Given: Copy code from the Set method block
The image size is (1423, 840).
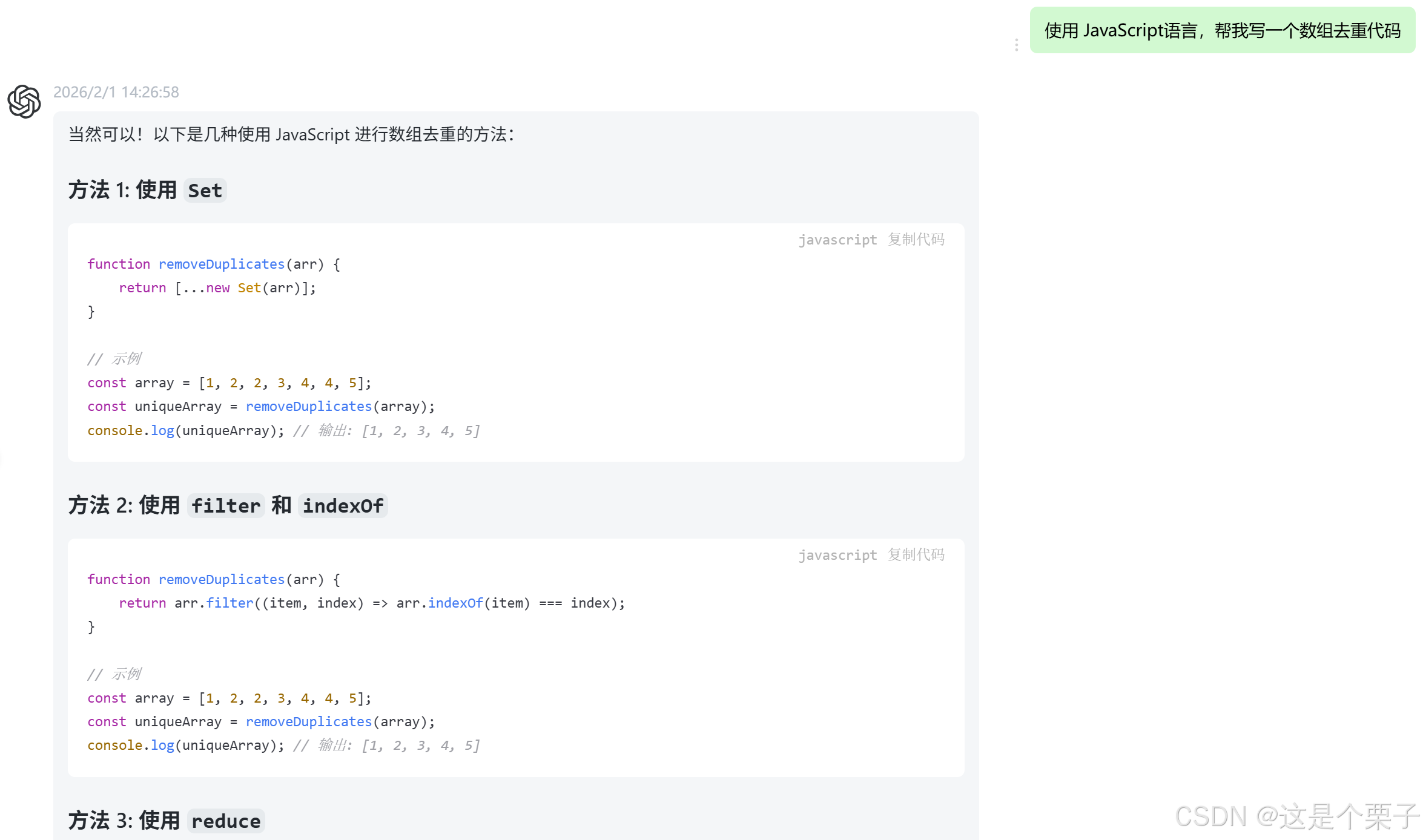Looking at the screenshot, I should point(916,240).
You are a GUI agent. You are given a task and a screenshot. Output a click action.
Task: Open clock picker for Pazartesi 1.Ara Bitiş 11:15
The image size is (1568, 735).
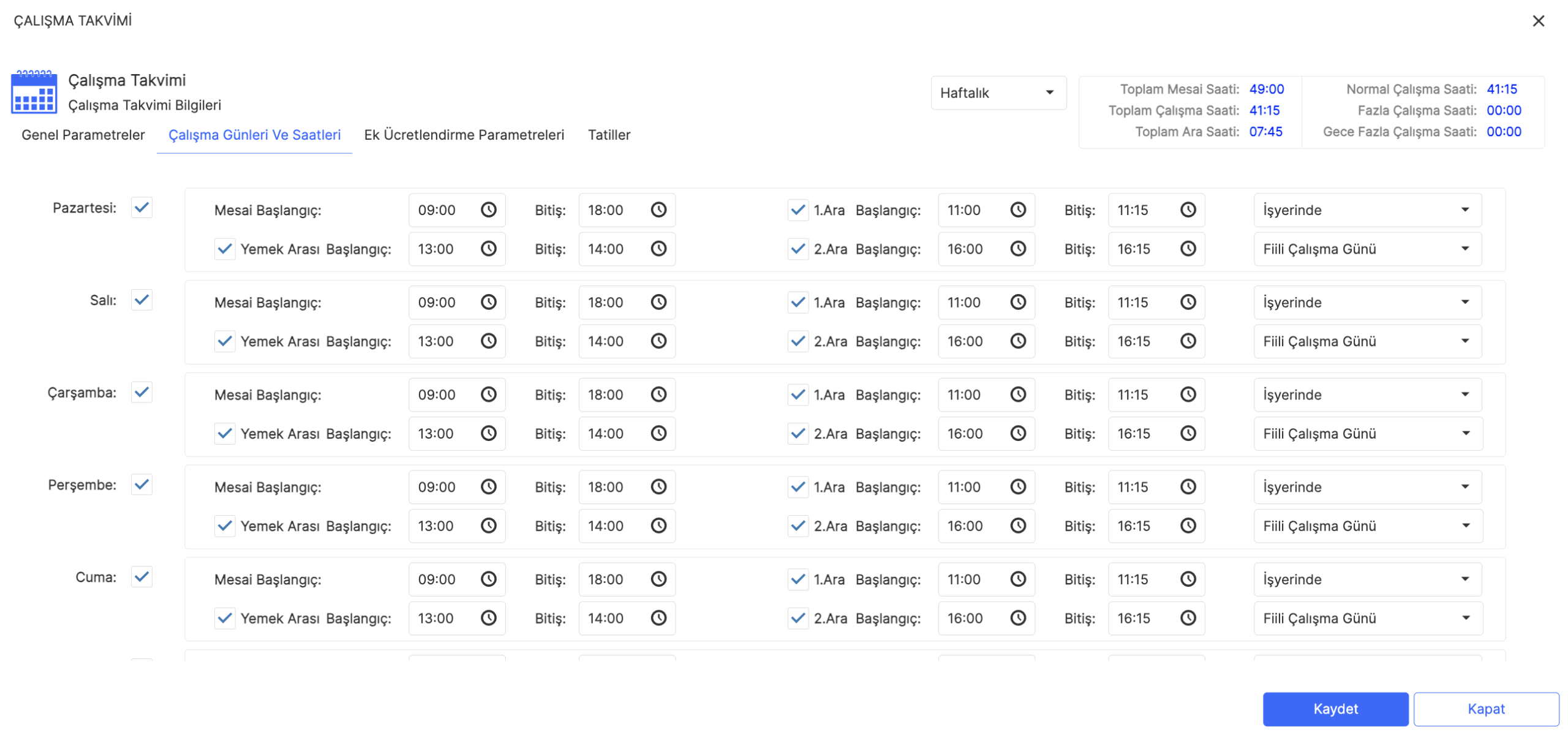tap(1188, 210)
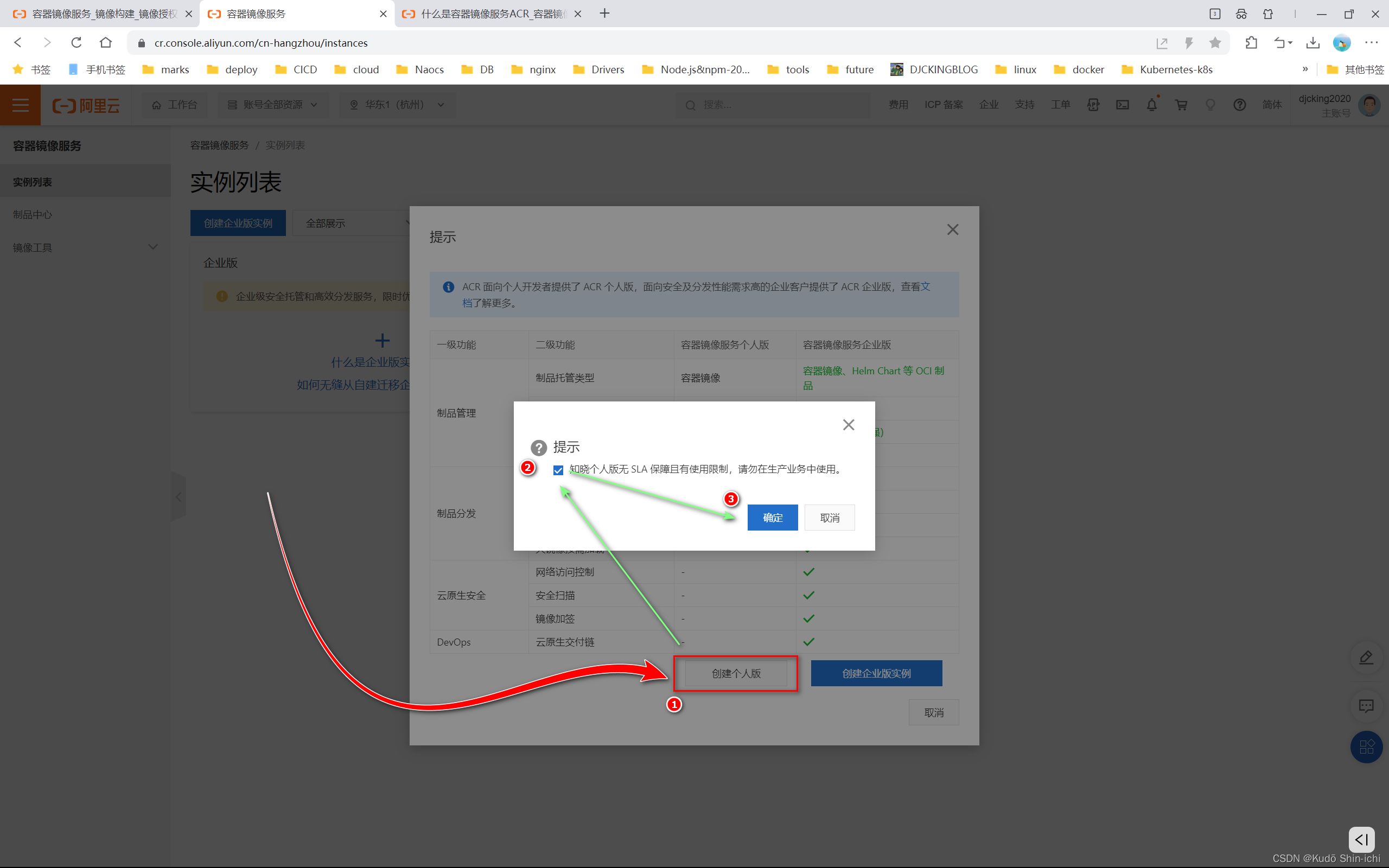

__What needs to be done__:
Recreate the listing above word for word, dropping each picture it contains.

__Final answer__:
Given: Copy code from the Set method block
The image size is (1423, 840).
Looking at the screenshot, I should point(916,240).
You are a GUI agent. You are given a task and a screenshot. Output a click action.
Task: Open clock picker for Pazartesi 1.Ara Bitiş 11:15
The image size is (1568, 735).
tap(1188, 210)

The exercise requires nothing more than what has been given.